Please note that the buses are generally more crowded than the Subtés, but buses go to more places than the Subté.

Taking a Cab
Special circumstances may require you to take a taxi in Buenos Aires (i.e. traveling late at night). The best option is to call a “remis” (a special kind of taxi) in which your rate is predetermined before they pick you up. This is important if you are traveling more than a few blocks. You can just ask one of the missionaries or Argentines if they would mind calling you a remis. If it’s just a short distance, you can just flag a black and yellow cab from the curb by holding out your arm. These are called “Radio Taxis” and are part of a credible and regulated taxi business. Available cabs will have a red LED sign that says “libre” in the front window. If you don’t speak Spanish, write the address where you are going down and hand it to the driver. You must have cash on hand to take a taxi. Cabs do not accept credit cards in Buenos Aires.

Cell phone: During your trip to this mega-city, a designated person on your team will have a cell phone. If the team is ever divided up, then those without the cell phone will be working with someone who does have one.
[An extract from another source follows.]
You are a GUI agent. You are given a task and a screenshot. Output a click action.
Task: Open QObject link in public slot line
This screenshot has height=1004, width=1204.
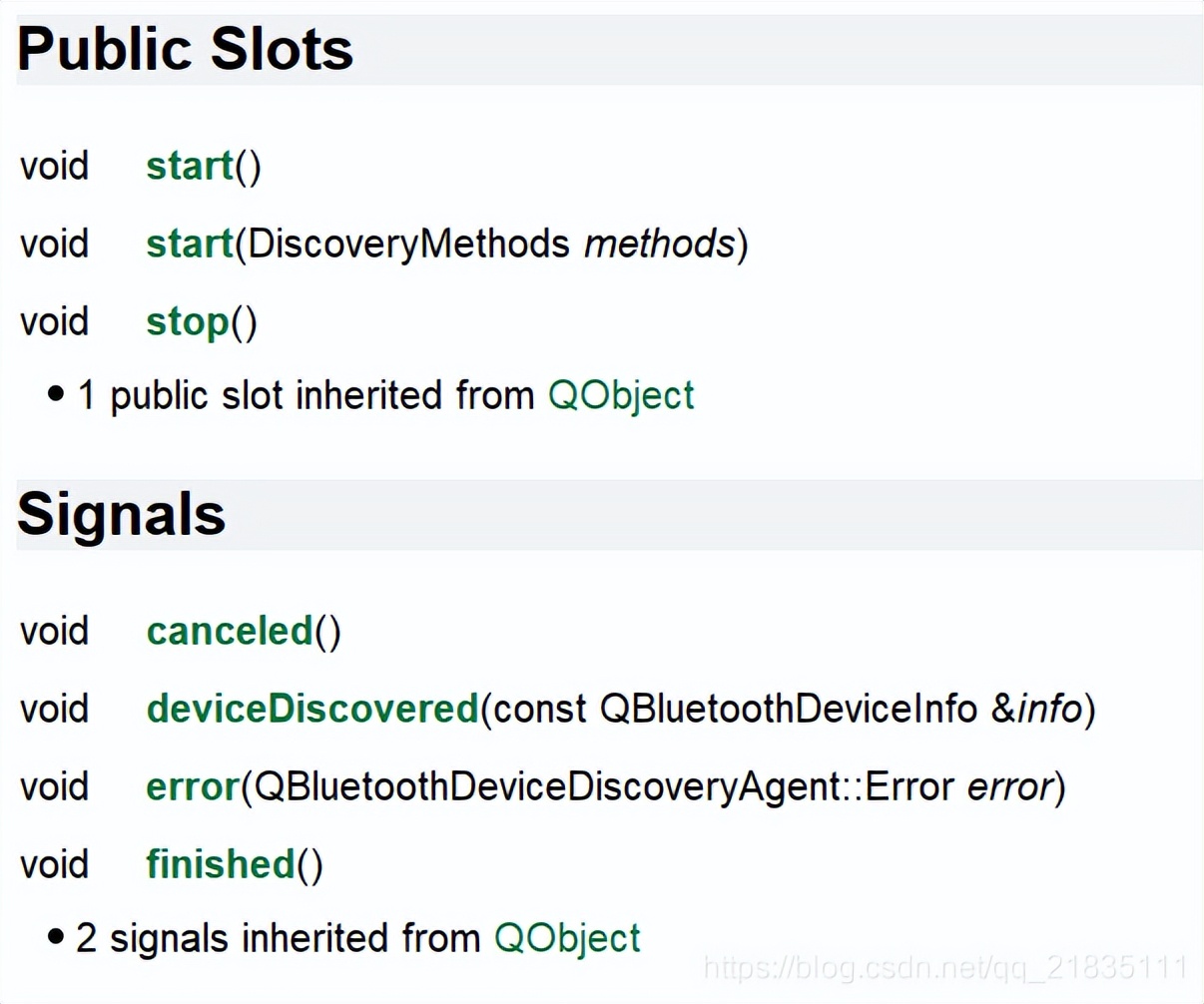[621, 396]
You will be given the names and numbers of all the IMB personnel in the city upon check-in and orientation.
Facebook: Most Argentines who use email, specifically the younger generation, are on FB and will probably ask to be your friend if you have developed a relationship with them. With FB connecting so many across the world, we can use this tool to maintain and develop relationships. But since you came to Buenos Aires to share Christ with them, but we’d like to remind you that anything you put on Facebook will be read by your new Argentine “friend.” Anything a team member puts on Facebook may be shared with the entire Argentine partner church and be seen as a reflection of the views of your church. So, please be wise as this affects the ongoing ministry of missionaries and future teams in Buenos Aires.